My masking system and RTI universal remote control are fully programmed.


I've been able to program as many different AR shapes and image sizes as I desire. Right now I've stopped at 16 pre-sets because I can't find the need for more. So there is a dedicated button (with the image size on it) on my touchscreen remote for each AR/image size.


I have a SCREEN SIZE page on my remote with the available image sizes to operate masking (one button press) and the lens controls for my RS20 projector mapped the hard buttons. I press the image size I want and the masking starts changing the screen shape. As that is happening I press the lens control button and the lens pattern goes up on the screen. Fortunately the RS20 Zoom/Lens shift pattern has all the relevant ARs outlined. So I just zoom out the image to the new image width, shift the image up or down and done.


I've timed the process switching from various AR/image sizes and *it takes a mere 15 seconds or so (sometimes only 12 seconds)* to entirely switch the screen size and fit the projected image. And it gets a "wow, cool" from guests.










It's an incredibly easy, fast process. My 11 year old son had no problem learning how to do it in minutes. (This is where a good universal remote really pays off).

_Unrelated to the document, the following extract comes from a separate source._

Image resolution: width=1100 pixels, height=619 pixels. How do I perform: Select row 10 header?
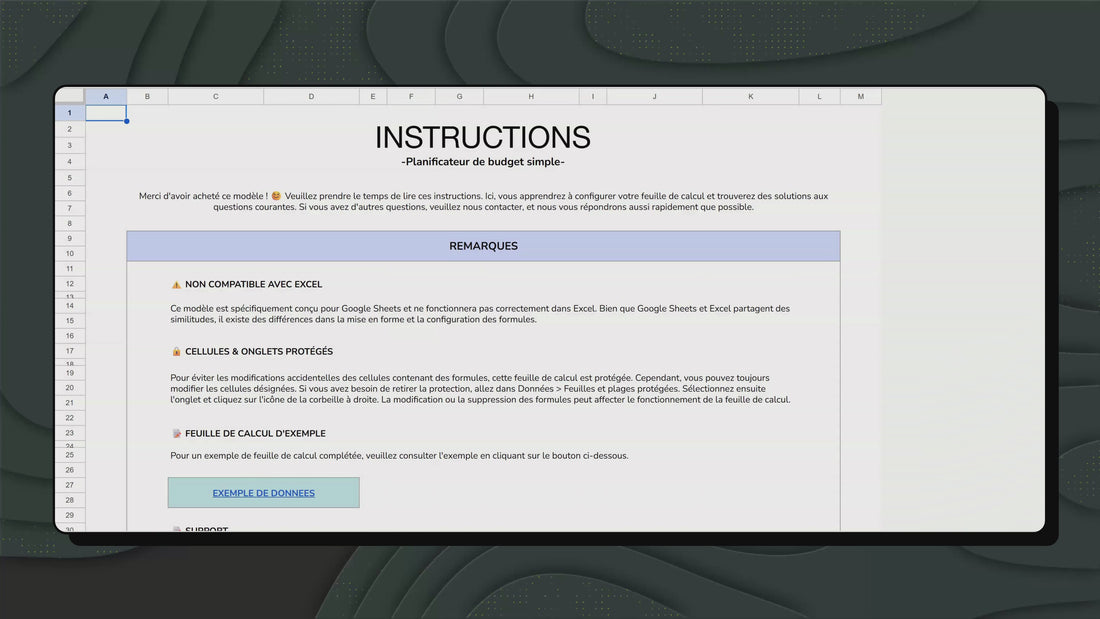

So...CIA - or as I like to call mine Variable Image Size (VIS) (or should that be Variable Image Area? (VIA)? - can be achieved without spending the price of a new car on the masking. The expense for my masking/remote is around what I might have spent for a Panamorph lens set up if I did CIH.

(And if I did the A-lens set up, I'd still feel compelled to spend more money on masking anyway).


And like I mentioned in the Avatar thread, this set up allows me to be entirely unperturbed or unconcerned about the AR of any film as all films can be given "wow" impact. I have a 118" to 120" wide scope image at the moment from a 10 to 11 ft viewing distance (screen is actually bigger so if I ever want to add an A-lens I can increase that size...but I have no desire at this point). Of course I can run the system as a CIH system whenever I want. But this gives me more flexibility in how I present the films. If I stuck with CIH I'd have a mere 104" diagonal 16:9 image to display Avatar in it's released AR (the AR intended by Cameron). But in this set up I can choose a 126" diagonal 16:9 image - a subjectively huge step up in image size and immersion. So I'm happy as a clam viewing whatever AR Cameron intended.


Another plus is not really getting "used" to any particular screen size, as can happen in fixed screen size scenarios. The size is always changing (as I desire) for SD, or 16:9 sports, for comedies (not so huge) and Blu Ray Epics (blow that image up big!), different ARs etc. It just feels continually fresh, almost like I'm always getting a bit of the "wow" of installing a new screen, at the press of a button.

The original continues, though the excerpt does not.